It’s the middle of summer, and so far I have spent my holidays hanging around the house almost 24/7. I don’t really have any close friends, and I don’t know what to do with the next six weeks. I don’t want my holidays to be a complete waste. I live in a small village that is quite remote. I am 16 and not legally allowed to drive in my country yet. So, Rookie, what should a loner like myself do to occupy her time? —M.
First off, whatever you do with your summer, it will not be “wasted.” Don’t be so hard on yourself! There’s nothing wrong with taking it easy.
It’s totally OK to be a homebody and/or a loner, if that’s what you want. But if you’re feeling down and you still don’t want to venture out into the world, there’s plenty of stuff you can do at home that will make you feel like you have accomplished something with your free time. Make a list of books you’ve always wanted to read and read them all; watch as many films as possible by a particular director; listen to all the albums of an unfamiliar band. You could write poetry, learn to play the guitar, start a zine, or rip up all your old magazines and make a collage. Exercising can actually be fun—try my favorite way to break a sweat: blasting music and dancing like mad.
But if you’re feeling cooped up and bored, you should try and get out of the house and explore the area around you, as familiar as it might seem. If you live in a small town, walk around, and maybe even find little places to make your own. If you have a bike, you can ride around and, depending on your stamina, really go far. If you want to get some real distance without a car, figure out where you can catch a bus or a train—public transportation is always going to take you somewhere interesting. I find libraries, museums, and art galleries are the best kinds of places to not feel lonely.
When you’re heading out on your own, grab a good book, some food, maybe a camera, maybe something to play music on. Sometimes silence is nice, but music makes you feel less alone. I always think it’s really fun to explore with my headphones on, as if my adventures have their own soundtrack. You could make a different playlist for each week of the remaining summer holiday.
If you don’t have any close friends around and you are thirsting for company, you can try to make some new friends, online or in person. When you don’t limit yourself, I find that you can strike up a conversation with just about anyone. If you want to hang out with a new friend, then don’t be shy: seriously, just ask them. They will probably be flattered. I was awful at this when I was 16, but now that I am 18, it’s much easier to put myself out there. I now know that it isn’t that big of a deal.
If no one’s around, there’s nothing wrong with doing things alone: it’s a perfect opportunity be independent, to get to know yourself. Think of it as an adventure and you are the heroine. Do things that make YOU happy. Other people won’t get in the way of your plans or complain.

[Data provided]
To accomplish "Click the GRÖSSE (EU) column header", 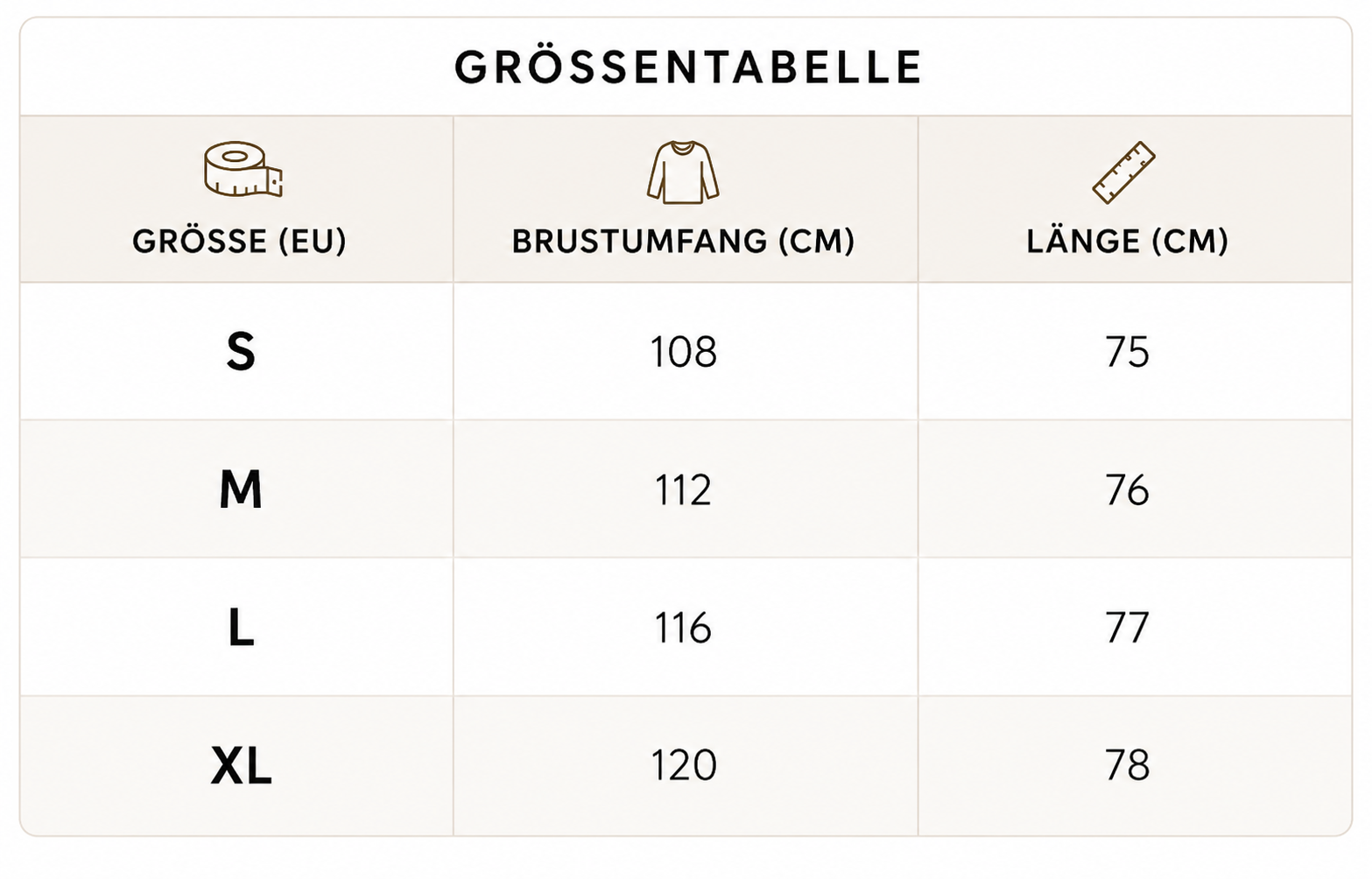I will (x=239, y=241).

[Problems to solve]
1. In the summer advice column, update the part from "But if you’re feeling cooped" to "not feel lonely.", replacing "art galleries" with "bookstores".
2. In the summer advice column, what does the writer suggest making for each week of the remaining holiday?
3. Resume the summer advice column from where it stops.

[Results by task]
1.
But if you’re feeling cooped up and bored, you should try and get out of the house and explore the area around you, as familiar as it might seem. If you live in a small town, walk around, and maybe even find little places to make your own. If you have a bike, you can ride around and, depending on your stamina, really go far. If you want to get some real distance without a car, figure out where you can catch a bus or a train—public transportation is always going to take you somewhere interesting. I find libraries, museums, and bookstores are the best kinds of places to not feel lonely.

2. A different playlist.

3.
Finally, don’t stress! This is your time to relax and open your mind and enjoy your time off school—that is all you really have to do. —Naomi
I have pretty bad cellulite on the backs of my thighs. Lately it has been making me feel really horrible about myself. I’m constantly worried about how my legs look, and it keeps me from wearing some of the things I want to wear. I wish I could appreciate my legs. I’ve decided to start exercising to try to counteract it; I was wondering if there was anything else I could do? –R.
Even though it’s gross that tabloid magazines make cover stories out of celebrity cellulite, I will admit that I kind of love seeing non-airbrushed pictures of famous people’s backsides. The reason I find it so delightful is that it reminds me that no one is immune to the thigh dimple. Reese Witherspoon, a Real Housewife, Beyoncé: we’re all human! Cellulite is part of the package. I’m sorry to hear that it’s making you feel self-conscious. I’ve had cellulite for as long as I can remember, and there are a handful of things that I won’t wear because of how they would make my thighs look—hot pants, say—but when it gets to be 90 degrees, I will happily wear dresses that are just as short, for maximal air-conditioning. You know why that is? Because I want to wear whatever makes me feel good.
And you should too! Your legs are your friends! They carry you around all day long! Wear things that make you feel comfortable. Does that sometimes mean that some things might be off-limits? Yes. I have about a million pieces of clothing in my closet that I bought because they cost a dollar or were just too cute to resist but never, ever, ever wear because they were made for someone with a different kind of body than mine. I don’t mean a better body or a worse body, just a different body. My waist is the smallest part of me, and whenever I put on a dress that’s tight around the waist and then flares out, I feel gorgeous and fun and like I have the cutest little bod in the world. I love the ’20s and the ’60s but whenever I try on shift or drop-waist dresses, I feel nothing like Twiggy. And so I don’t wear those. Being a girl means figuring out what both flatters your body AND makes you happy.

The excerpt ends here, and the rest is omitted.